Anti-GBM nephritis with a malignant tumor is relatively rare and has been reported only in a few cases. The first case was reported in 1989;[4] two separate and distinct bronchial and pancreatic endocrine tumors were found in a 64-year-old woman with Goodpasture’s syndrome. Sugiyama et al.[5] described an association between anti-GBM glomerulonephritis and radiotherapy in a patient with prostate cancer. Maes et al.[6] reported the presence of IgA anti-GBM disease associated with bronchial carcinoma and monoclonal gammopathy. In these patients, the comorbid conditions were more likely to be coincidental. It remains unclear whether any substance or factor can induce anti-GBM disease. However, invasive tumor growth may cause the degradation of basement membrane matrix structures in early squamous cell lung carcinomas; thus, collagenase IV expression increases in these early tumors,[7] leading to the development of anti-GBM nephritis.

In our patient, the original malignant lesion developed in the lung; however, the patient only exhibited a mild cough without clinically evident alveolar hemorrhage. Increased GBM titer and kidney involvement (proteinuria, hematuria, and acute kidney injury) were the main clinical manifestations. Thus, we speculate that the development of comorbid anti-GBM nephritis and bronchial carcinoma was not coincidental. Although the mechanism remains unclear, increased collagenase IV expression in pulmonary basement membrane is presumably involved because of the invasive tumor growth and pulmonary infection secondary to carcinoma; these characteristics may trigger disease development, as indicated by the findings in a recent cohort study of 140 Chinese patients with anti-GBM disease.[8] Anti-GBM nephritis can be a life-threatening disease if untreated. However, use of the standard therapy (i.e., a combination of glucocorticoids, cyclophosphamide, and plasmapheresis) dramatically improves prognosis; a retrospective review of 43 patients with anti-GBM disease revealed overall 1-year patient survival and renal survival rates of 88% and 16%, respectively.[9] Nevertheless, the outcomes of patients with anti-GBM nephritis combined with malignant tumor seem rather poor.

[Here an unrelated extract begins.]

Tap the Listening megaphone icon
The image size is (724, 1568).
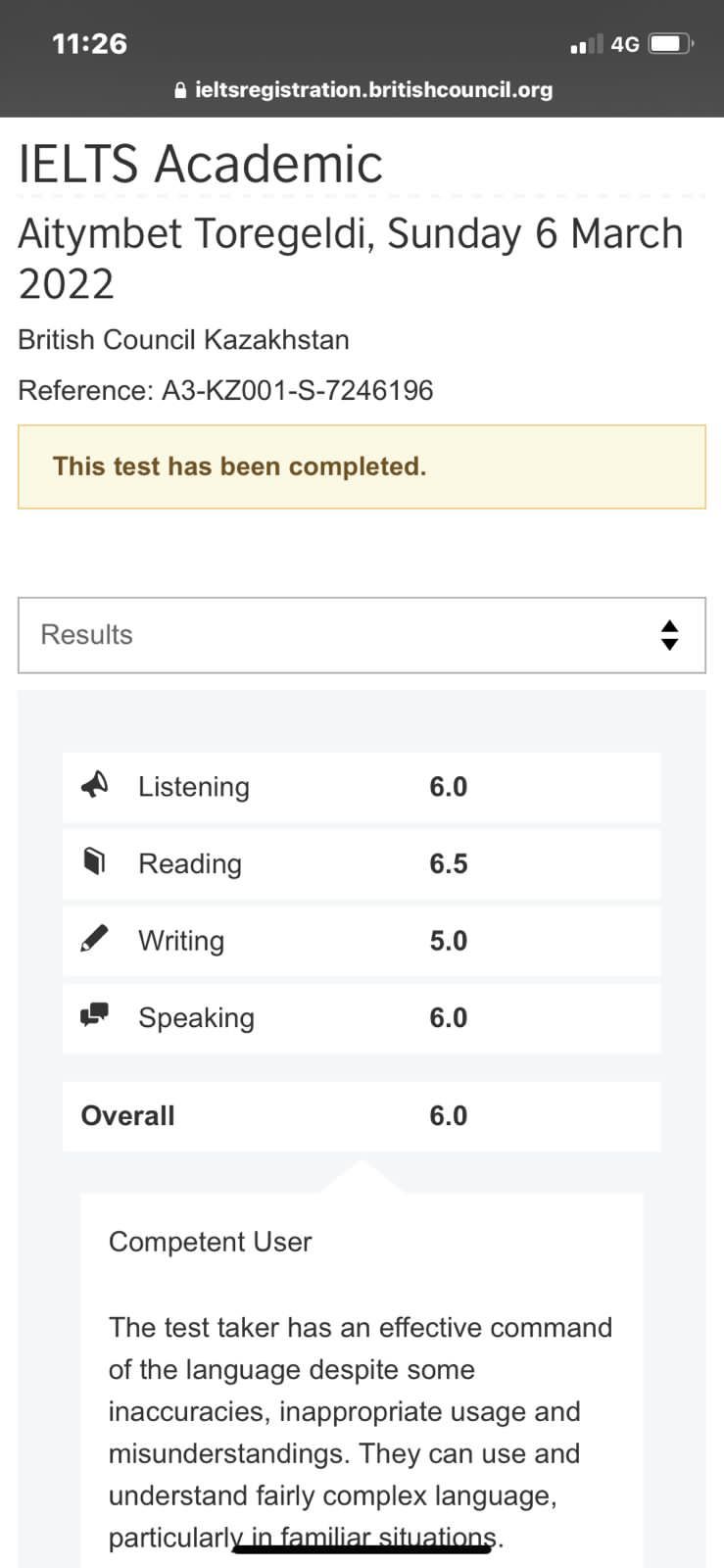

In the case reports by Sugiyama et al.[5] and Maes et al.,[6] one patient was dialysis-dependent and the other died within 1 month after disease onset. However, our patient was not dialysis-dependent and his urine output remained normal during treatment. This differed from the classic characteristics of patients with anti-GBM nephritis, in whom oliguria, anuria, and end-stage renal disease were more frequent;[10] this difference may have been partly related to the inadequate follow-up time of only 2 months.

In conclusion, this report described a patient with bronchial carcinoma and acute kidney injury caused by biopsy-proven anti-GBM nephritis. Although the link between pulmonary and renal manifestations remains unclear, the findings in this case provided new evidence regarding the relationships among neoplasia, tumor-related antigens, GBM exposure, and anti-GBM nephritis origin.